If the successor block has a phi node, then additional moves may be inserted into predecessors, which may clobber eflags. Don't try to fold the with.overflow result into the branch in that case.

This is done by explicitly checking for any phis in successor blocks, not sure if there's some more principled way to address this. Other fused compare and branch patterns avoid the issue by emitting the comparison when handling the branch, so that no instructions may be inserted in between. In this case, the with.overflow call is emitted separately (and I don't think this is avoidable, as it will generally have at least two users).
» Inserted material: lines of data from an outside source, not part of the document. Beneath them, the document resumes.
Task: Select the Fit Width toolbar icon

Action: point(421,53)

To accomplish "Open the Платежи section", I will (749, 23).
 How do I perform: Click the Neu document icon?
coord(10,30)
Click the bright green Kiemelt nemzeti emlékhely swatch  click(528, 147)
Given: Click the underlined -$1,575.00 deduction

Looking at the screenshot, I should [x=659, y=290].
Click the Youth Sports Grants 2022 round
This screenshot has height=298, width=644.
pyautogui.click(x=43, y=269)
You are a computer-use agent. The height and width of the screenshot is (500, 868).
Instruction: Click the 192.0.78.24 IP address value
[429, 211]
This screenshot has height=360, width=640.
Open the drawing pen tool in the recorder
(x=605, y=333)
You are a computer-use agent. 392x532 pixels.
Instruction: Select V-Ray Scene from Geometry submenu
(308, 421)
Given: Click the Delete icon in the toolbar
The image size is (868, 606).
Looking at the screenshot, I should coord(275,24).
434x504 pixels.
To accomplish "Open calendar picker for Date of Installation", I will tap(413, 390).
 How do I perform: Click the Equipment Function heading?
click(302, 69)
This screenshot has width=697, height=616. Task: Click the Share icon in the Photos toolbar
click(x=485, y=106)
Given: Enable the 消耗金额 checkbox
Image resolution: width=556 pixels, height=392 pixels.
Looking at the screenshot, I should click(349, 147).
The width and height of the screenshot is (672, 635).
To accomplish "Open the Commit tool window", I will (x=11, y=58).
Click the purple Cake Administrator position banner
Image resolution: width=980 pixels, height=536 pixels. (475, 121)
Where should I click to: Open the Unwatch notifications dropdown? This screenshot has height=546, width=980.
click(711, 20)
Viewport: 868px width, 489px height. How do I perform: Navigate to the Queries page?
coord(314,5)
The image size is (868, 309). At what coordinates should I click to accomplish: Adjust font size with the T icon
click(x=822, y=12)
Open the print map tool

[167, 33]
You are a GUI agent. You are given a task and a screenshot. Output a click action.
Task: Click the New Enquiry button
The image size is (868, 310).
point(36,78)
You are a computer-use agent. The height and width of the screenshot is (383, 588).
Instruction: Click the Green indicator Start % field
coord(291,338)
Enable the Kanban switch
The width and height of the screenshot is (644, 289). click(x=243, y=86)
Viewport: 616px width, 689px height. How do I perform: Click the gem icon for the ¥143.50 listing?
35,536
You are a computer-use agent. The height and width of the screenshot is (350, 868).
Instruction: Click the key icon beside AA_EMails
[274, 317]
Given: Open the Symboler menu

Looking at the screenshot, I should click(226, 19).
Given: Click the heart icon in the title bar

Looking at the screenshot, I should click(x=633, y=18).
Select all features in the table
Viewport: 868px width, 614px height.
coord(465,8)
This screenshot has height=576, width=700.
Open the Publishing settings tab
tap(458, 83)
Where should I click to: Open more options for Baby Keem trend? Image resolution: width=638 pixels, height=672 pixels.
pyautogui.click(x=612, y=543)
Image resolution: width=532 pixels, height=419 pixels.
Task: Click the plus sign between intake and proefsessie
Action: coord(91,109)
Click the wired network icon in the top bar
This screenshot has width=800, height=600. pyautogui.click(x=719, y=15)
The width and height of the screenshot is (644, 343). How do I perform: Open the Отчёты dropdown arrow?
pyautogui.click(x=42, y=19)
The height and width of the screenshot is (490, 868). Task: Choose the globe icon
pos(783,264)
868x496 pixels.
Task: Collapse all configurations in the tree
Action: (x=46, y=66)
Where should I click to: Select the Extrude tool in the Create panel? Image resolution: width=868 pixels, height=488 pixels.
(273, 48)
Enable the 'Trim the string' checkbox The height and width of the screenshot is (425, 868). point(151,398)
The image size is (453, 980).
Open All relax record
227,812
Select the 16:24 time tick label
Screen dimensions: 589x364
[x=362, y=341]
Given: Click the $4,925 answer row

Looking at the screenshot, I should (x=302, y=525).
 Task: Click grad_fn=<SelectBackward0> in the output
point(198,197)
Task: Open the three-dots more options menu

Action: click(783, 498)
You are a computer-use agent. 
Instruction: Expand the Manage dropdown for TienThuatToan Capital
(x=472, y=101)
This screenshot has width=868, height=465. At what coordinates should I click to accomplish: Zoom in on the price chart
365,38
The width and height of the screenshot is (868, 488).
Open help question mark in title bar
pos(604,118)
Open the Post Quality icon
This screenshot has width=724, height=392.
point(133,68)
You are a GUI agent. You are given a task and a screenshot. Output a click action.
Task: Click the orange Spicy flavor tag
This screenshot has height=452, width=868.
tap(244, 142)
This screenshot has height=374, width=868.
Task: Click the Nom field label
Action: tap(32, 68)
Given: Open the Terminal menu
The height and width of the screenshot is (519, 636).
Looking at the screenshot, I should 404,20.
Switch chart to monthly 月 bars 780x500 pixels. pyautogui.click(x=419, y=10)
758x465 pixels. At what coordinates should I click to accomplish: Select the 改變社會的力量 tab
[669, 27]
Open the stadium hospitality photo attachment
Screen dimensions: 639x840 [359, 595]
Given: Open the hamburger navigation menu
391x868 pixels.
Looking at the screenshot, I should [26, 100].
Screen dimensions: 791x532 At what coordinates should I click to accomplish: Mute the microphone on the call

Fixes https://bugs.llvm.org/show_bug.cgi?id=49587.

Diff Detail

Repository: rG LLVM Github Monorepo

Event Timeline

nikic created this revision.Mar 14 2021, 8:52 AM

Herald added subscribers: pengfei, hiraditya. · View Herald TranscriptMar 14 2021, 8:52 AM

nikic requested review of this revision.Mar 14 2021, 8:52 AM

Herald added a project: Restricted Project. · View Herald TranscriptMar 14 2021, 8:52 AM

Herald added a subscriber: llvm-commits. · View Herald Transcript

Harbormaster completed remote builds in B93709: Diff 330512.Mar 14 2021, 9:38 AM

My feeling is that this fix is a work-around for what is a regression llvm11->12. Here's a comment I had sitting incomplete since yesterday in bugzilla:

Short summary of what I think is happening here:

FastISel::handlePHINodesInSuccessorBlocks is called from FastISel::selectInstruction before the branch is lowered. This generates a constant 0, clobbering the flags. Later, when lowering the branch itself, we have this code:

https://github.com/llvm/llvm-project/blob/fcdf7f6224610a51dc2ff47f2f1e3377329b64a7/llvm/lib/Target/X86/X86FastISel.cpp#L1758-L1769

which figures it is able to fold no problem.

In versions <=11 the handlePHINodesInSuccessorBlocks would insert the instruction for producing the constant 0 at the beginning of the MachineBB, now it only does so right before looking at the terminator.

Spent some time bisecting, the regression is somewhere in the range of a57def30f539..d79642b3db1d.

I'm hoping to finish the bisection today and look at the reasoning for the diff/commit that introduced the regression in the first place. If its not serious, it might make more sense to simply revert it.

@nagisa I'm pretty sure that this issue got exposed as a side-effect of D91734, but I don't think that change is to blame -- it just breaks some assumptions in existing code regarding where local values can be (re)materialized.

Yeah that looks like the one.

Alright, in that case, then, there are a couple other alternative approaches that I think would likely address this class of problems in a more general way:

First, changing the emission of constant->register moves to always produce a mov, thus no longer clobbering the flags ever. This way adding arbitrary constant production all over the place wouldn't have potentially far reaching consequences.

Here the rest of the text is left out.